Looking back in anger
A number of people have over the years played a role in the development of the TAC and our battle for antiretrovirals. There are too many to mention. In the following pages a small group of people who played a role in one way or another and represent various constituencies, share their recollections of the past and their dreams for the future.

Looking 10 years back, and beyond, I just feel that our country and those in authority have allowed innocent lives to die unnecessary deaths. When I look back, I just see ‘political denialism’ and cheap politicking that have failed our country and its people. When I look back on those years, all I can see are the family members, comrades, friends, and fellow countrymen we have lost to HIV/AIDS; I see people who died without any hope. All I see are the people who died angry and hating those in authority. When I look back on those years I think about my brother who died in my hands and I remember his last words to me: ‘Sizobathola asijiki’ – we will get them and we are not turning back. As an activist I hate myself for allowing my brother to die without getting any help, when all I could do was give him hope and encouragement to fight for his life. I feel I was not only fooling him but myself, because our government did not want to provide any help to our people who were dying due to HIV/AIDS.

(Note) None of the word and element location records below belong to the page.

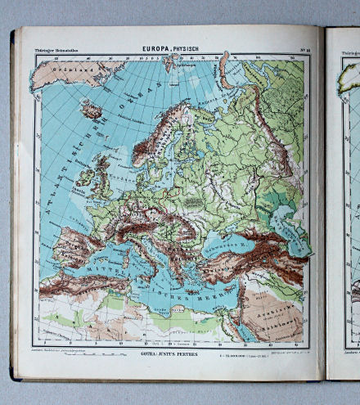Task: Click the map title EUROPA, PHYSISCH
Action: [x=168, y=47]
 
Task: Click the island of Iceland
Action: [x=92, y=109]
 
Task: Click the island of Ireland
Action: [x=85, y=176]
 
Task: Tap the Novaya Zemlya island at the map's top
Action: [x=226, y=70]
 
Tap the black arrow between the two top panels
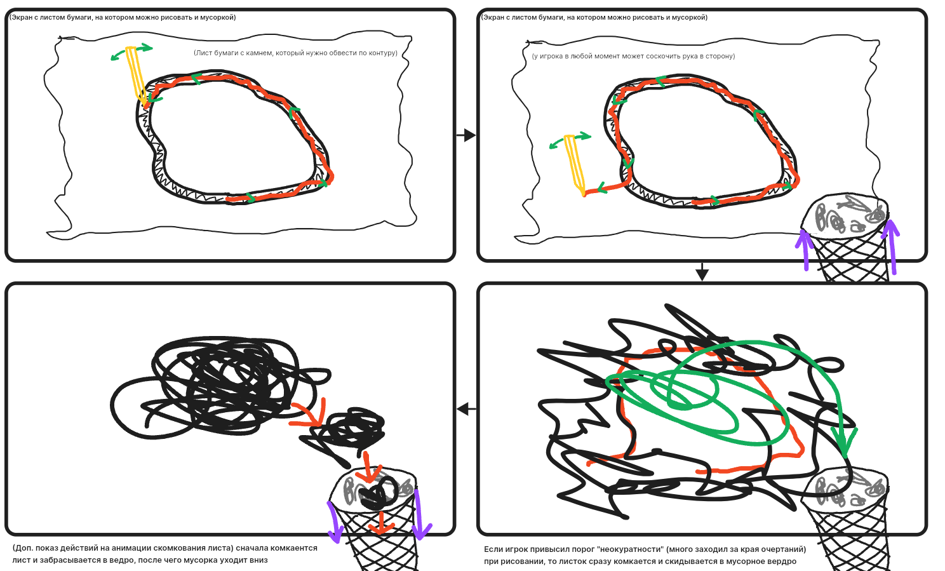click(x=466, y=135)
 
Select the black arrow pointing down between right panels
click(x=702, y=272)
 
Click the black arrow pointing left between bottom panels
click(x=467, y=408)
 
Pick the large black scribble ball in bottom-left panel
click(x=219, y=387)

As much as we managed to encourage people to get tested, to disclose their HIV status and fight denialism that was caused by discrimination, the signs of a dying nation were evident in each household and each family. Each day people were dying in large numbers and the gravesites were filling up. A funeral was no longer a taboo, it was the daily bread in our communities. Infection rates were increasing rapidly, people were not getting proper counselling from the primary healthcare facilities that were doing voluntary counselling and testing (VCT). Support groups were formed and nothing was said about the treatment. Instead, people who were seriously ill were encouraged to create memory boxes, which were not giving any hope to our brothers and sisters. Our then president kept saying HIV does not cause AIDS, and he does not know anyone who has AIDS; poverty and malnutrition were causing HIV.

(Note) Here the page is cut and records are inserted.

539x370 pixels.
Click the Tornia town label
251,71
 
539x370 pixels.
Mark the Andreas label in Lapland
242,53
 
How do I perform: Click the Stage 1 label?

Pharmaceutical companies, on the other hand, were selling lifesaving drugs that were too expensive for developing countries such as South Africa to buy, leaving millions of people on death row of HIV/AIDS. The then Minister of Health kept saying HIV/AIDS did not need ARV treatment, that it needed an African solution (traditional medicines). She claimed ARVs were toxic, citing the side effects of ARVs, but did not mention the efficacy of the ARV treatment in managing HIV. This caused confusion in our country, divided the nation, leaving us unable to address the challenge at hand.
It took brave fellow countrymen who were bold enough to challenge the lies that were presented to our country by our government. On 12 December 1998 we revolutionarised the struggle against HIV/AIDS. The birth of the Treatment Action Campaign in South Africa brought back hope to millions, both the infected and the affected, who stood up together to say ‘NO’.
The TAC provided South Africans with factual information about the science of HIV/AIDS, helping them to identify the infections as opportunistic or sexually transmitted, and educating them about the treatment thereof. This was the strategy; to conscientise. The birth of TAC not only inspired people in our country, it gave hope to people throughout the whole world.